My Google account, my laptop, my phone, my interface language, and preferences are all set to English; only my physical location and payment methods are local.
What happens is that Google increasingly returns localized results in my native language and aggressively applies automatic translation.
Some concrete behaviors I’m seeing:
- Queries written in English still prioritize pages in Portuguese, even when equivalent English sources exist.
- Reddit results are often force-translated instead of linking to the original English content.
- “AI mode” responses are always in Portuguese, even when the prompt is clearly in English, with no visible way to force output language.
- The UI offers a choice between “Portuguese” and “All web,” but selecting “All web” doesn’t reliably return English results nor disable translation.
- In practice, explicit query language seems to be overridden by inferred user preferences (location / account language).
I’m curious whether others are seeing the same behavior, and whether there’s any way to restore search to become 100% useful again; or what are you using since this really limits search results, especially for technical things.
https://www.google.com/preferences?lang=1
YouTube is the worst offender these days. I get Portuguese videos auto-dubbed to English and vice-versa even though I can understand both and with no way to disable other than account switching.
It also can't tell Portuguese from Spanish in search queries.
Recommended!
Some times I need to switch to Spain, or Japan, or just disable it due to geo blocking.

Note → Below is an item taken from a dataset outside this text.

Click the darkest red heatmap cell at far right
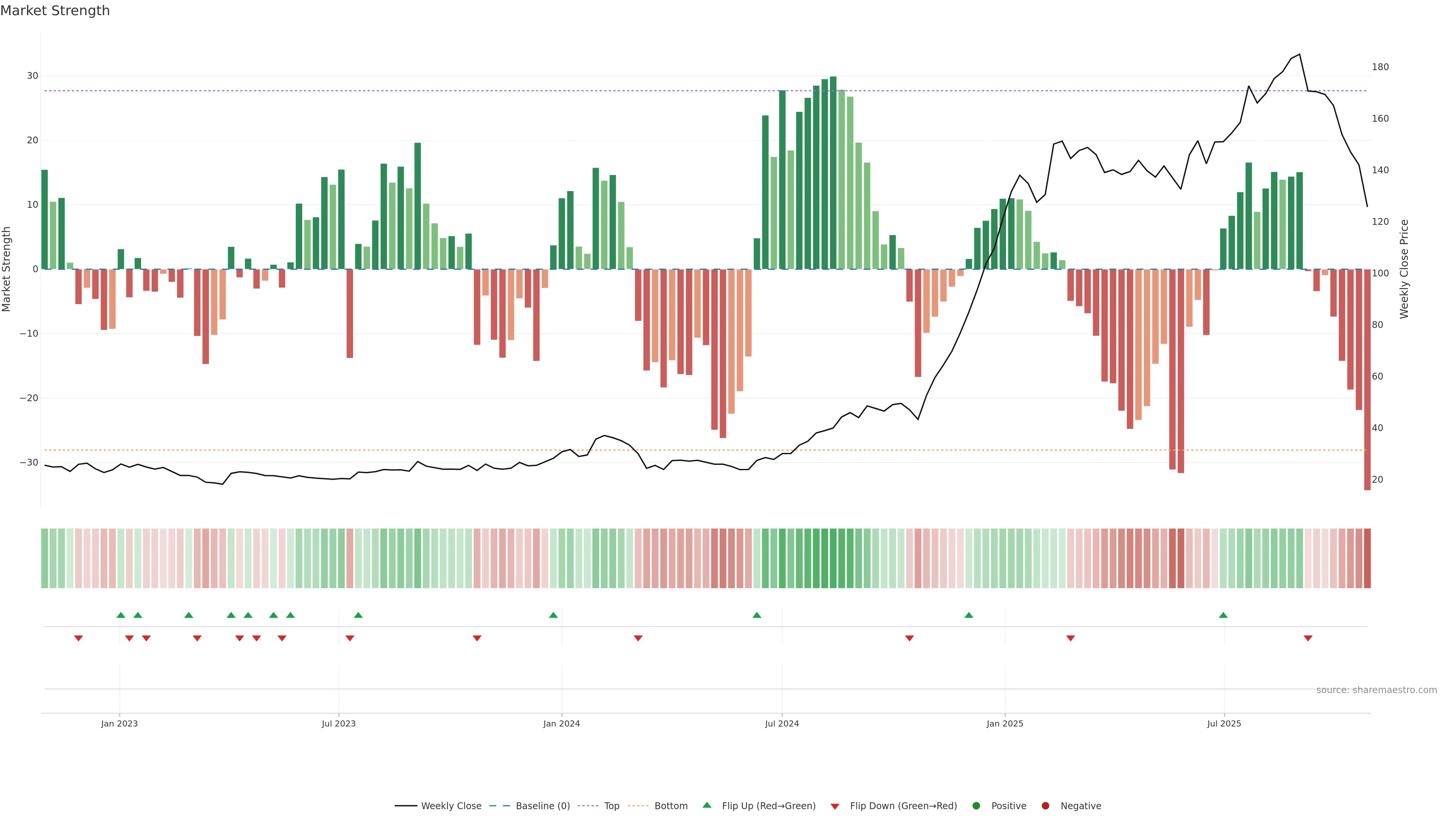Viewport: 1456px width, 819px height. point(1367,558)

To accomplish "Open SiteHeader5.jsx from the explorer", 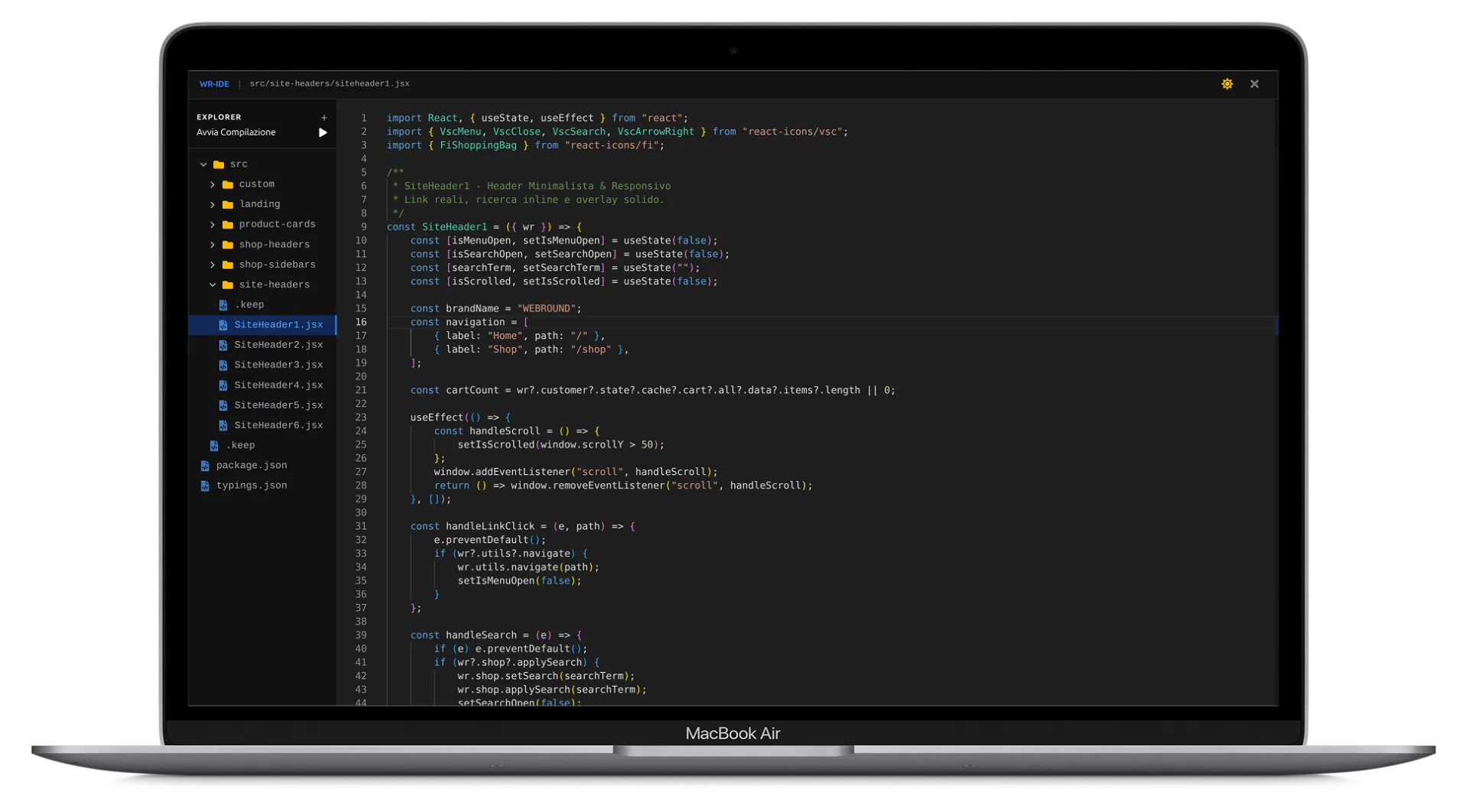I will (x=222, y=405).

I use Mullvad, which makes this easier, but TBH the main practical use of my VPN is what you mention, I never want results in Japanese and Google is very bad at getting the hint.
The worst one I keep noticing is MDN, I know there's an article in perfectly fine English but why am I always redirected to the local language one? That's not even location-dependent.

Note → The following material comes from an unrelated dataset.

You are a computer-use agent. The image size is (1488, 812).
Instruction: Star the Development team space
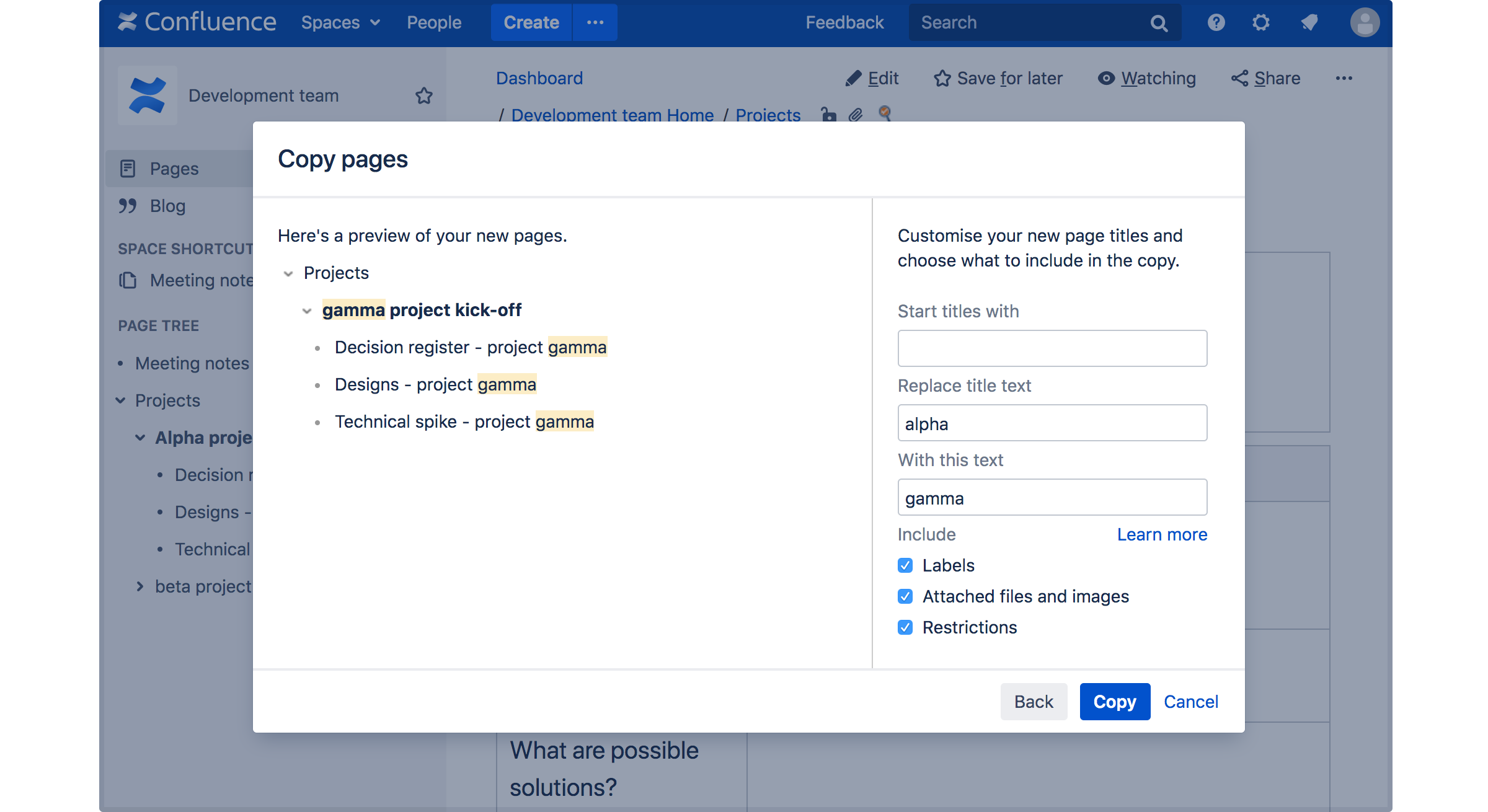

I run a small personal VPN, but not one of these company solutions, might be time to do that.
Some people may want translation, mostly people that only speak a single language. But for most bilingual people, being forced a translation (a lower quality one), is a worse experience. I'm surprised that no one at Google has pushed back this anti-user behavior. It is like no one at Google knows more than one language.
The worst part is when traveling. Google ignores the browser settings, so it throws me Japanese or German website, even if my browser settings clearly says English then Spanish.
They are trying so hard to be smart that the Chrome locale is determined from your GPS location, which creates obvious problems. I tried to change it once using the Sensors in dev tools in order to get rid of the AM/PM in time input fields, to no avail. You do not simply get the 24h time format.
ETA: https://www.google.com/advanced_search appears to give options for tuning your language and region in the search results. I haven't used it personally in ages, but it may give you what you're looking for.
Google could benefit from the same idea: an expert mode where explicit signals override inference with genuinely usable advanced search features (language, filters, etc) as first-class tools.
brave search ecosia (environment focused) qwant mojeek (a little bit obscure) swisscows (once again obscure)
There is also searx and searxng and their public instances which actually are a mix of many of the search providers I listed about.
Giving references to anyone whose interested perhaps but duckduckgo is a good option to start out and its something that I myself use.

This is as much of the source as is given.